SACHS, HANNS (1881–1947), non-medical psychoanalyst. Sachs was born in Vienna and studied law. In 1904 he read Freud's Interpretation of Dreams and in 1909 joined Freud's group, becoming a member of its executive the following year. Sachs was one of the six men closest to Freud, "The Committee," and in 1912 he was appointed coeditor of Imago with Otto *Rank. In 1918 he abandoned law and opened a psychoanalytic practice in Zurich. In 1920 he was invited to become a training analyst in Berlin. In 1932 Sachs left Berlin for Boston, where he continued as a training analyst and lectured. He received one of the few non-medical appointments as an instructor at the Harvard Medical School. Sachs was an indefatigable editor and teacher. His early writings are essentially devoted to questions of dream interpretation and everyday terrors. His later works mainly concern the application of psychoanalysis to literature and art.

Together with Karl *Abraham he advised Pabst, the film director of Secrets of the Soul. Sachs kept in touch with Pabst and in 1925 wrote Notes About the Psychology of the Film. His first major publication, written with Otto Rank, was The Significance of Psychoanalysis for the Mental Sciences (1915), which deals with the application of psychoanalysis to civilization, myth, religion, art, and philosophy. Other books include Psychotherapy and the Pursuit of Happiness (1941), The Creative Unconscious (1942), and Freud, Master and Friend (1944). Sachs's literary research was far-reaching. He thought that in writing The Tempest, Shakespeare freed himself from guilt at having left his daughter when she was a child (Der Sturm, 1912).
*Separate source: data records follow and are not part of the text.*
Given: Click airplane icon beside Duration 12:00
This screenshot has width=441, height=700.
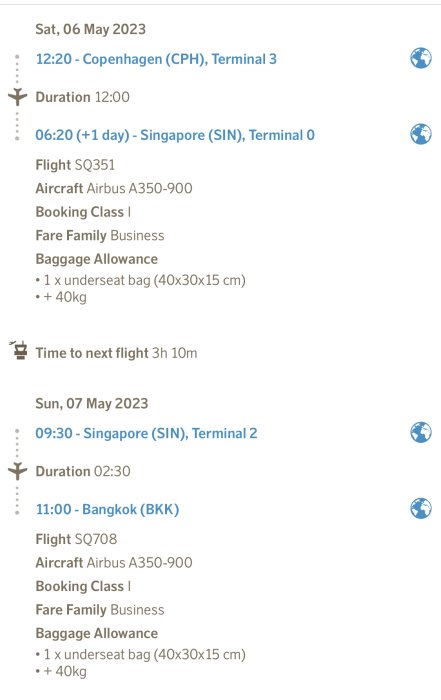Looking at the screenshot, I should [x=17, y=97].
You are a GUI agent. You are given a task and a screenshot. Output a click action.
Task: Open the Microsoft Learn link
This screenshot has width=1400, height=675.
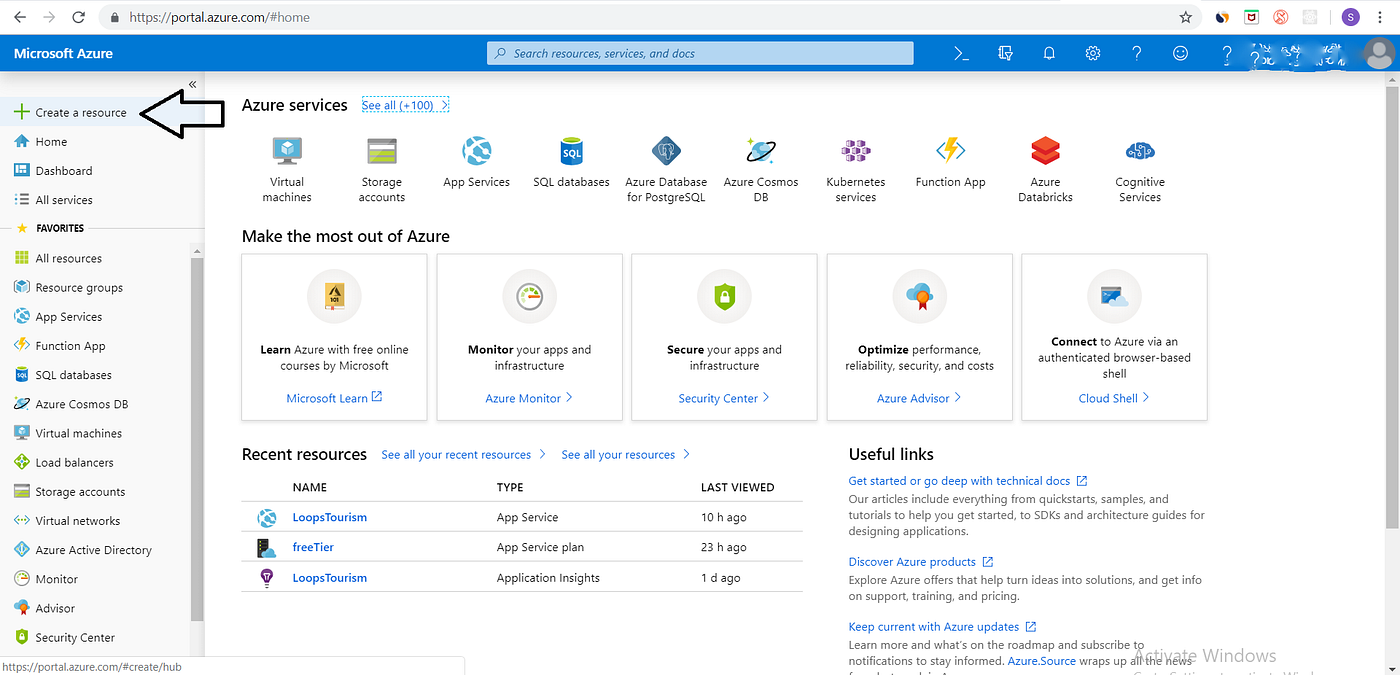tap(327, 397)
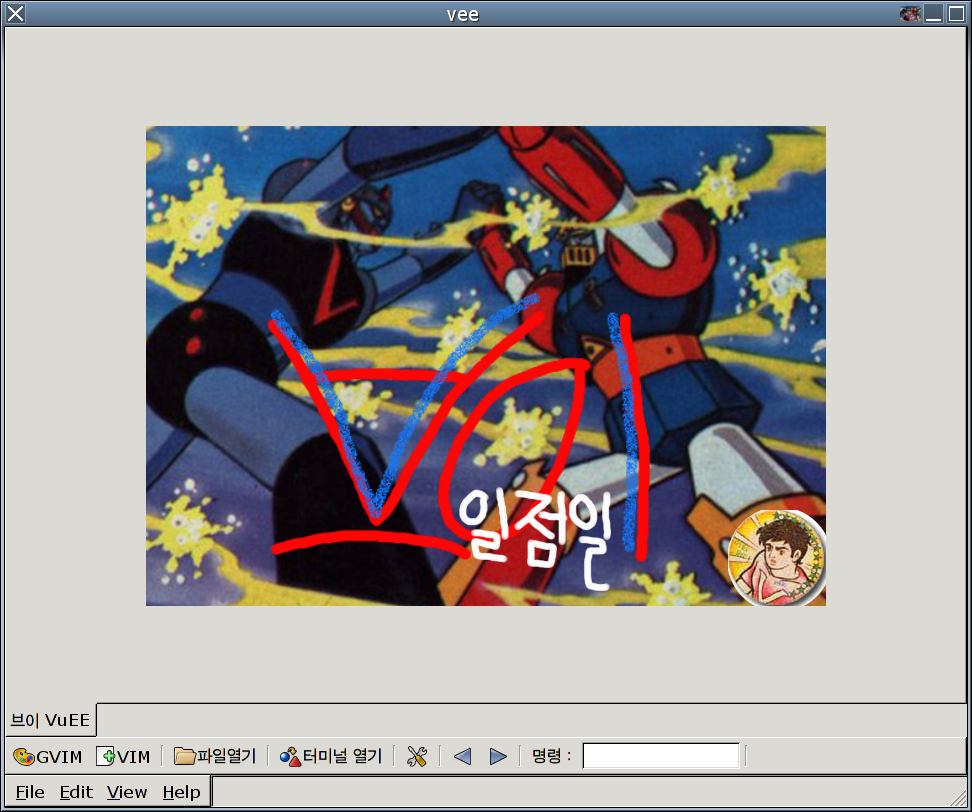Open a terminal with 터미널 열기
The height and width of the screenshot is (812, 972).
331,756
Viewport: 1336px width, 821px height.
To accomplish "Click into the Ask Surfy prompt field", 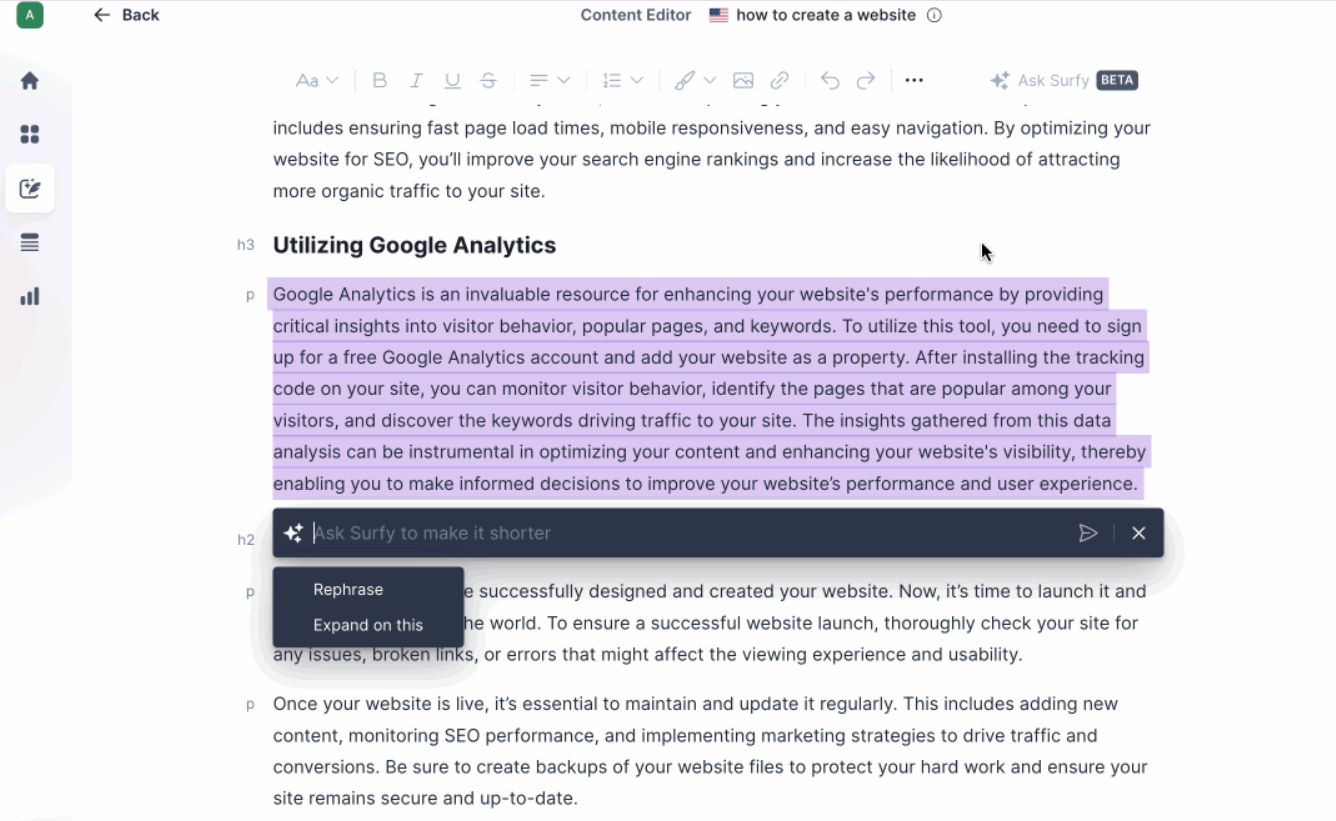I will (680, 533).
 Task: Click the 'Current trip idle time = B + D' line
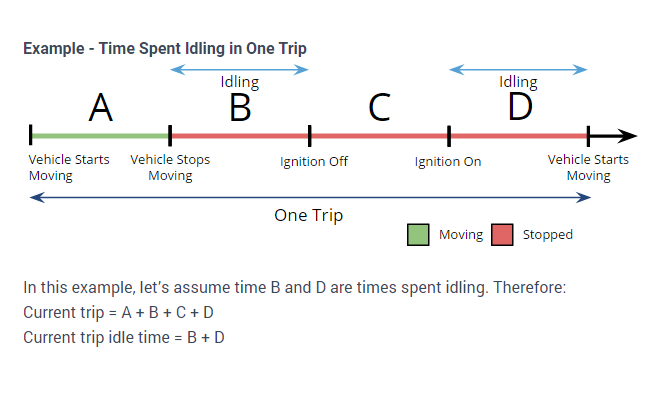pyautogui.click(x=123, y=338)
Sachs wrote three books in his search to understand human beings and how clearly they may know themselves: Caligula (1931), Notes About the Knowledge of Human Beings (1936; not translated), and his last book, published posthumously and given the title by A.A. Roback, Masks of Love and Life (1948); it contains a sketch of Julius Caesar's personality and a chapter about the apostle Paul.

bibliography:

F. Moellenhoff, in: F. Alexander et al. (eds.), Psychoanalytic Pioneers (1966), 180–99; J. Rickman, Index Psychoanalyticus 1892–1926 (1928), 225–6.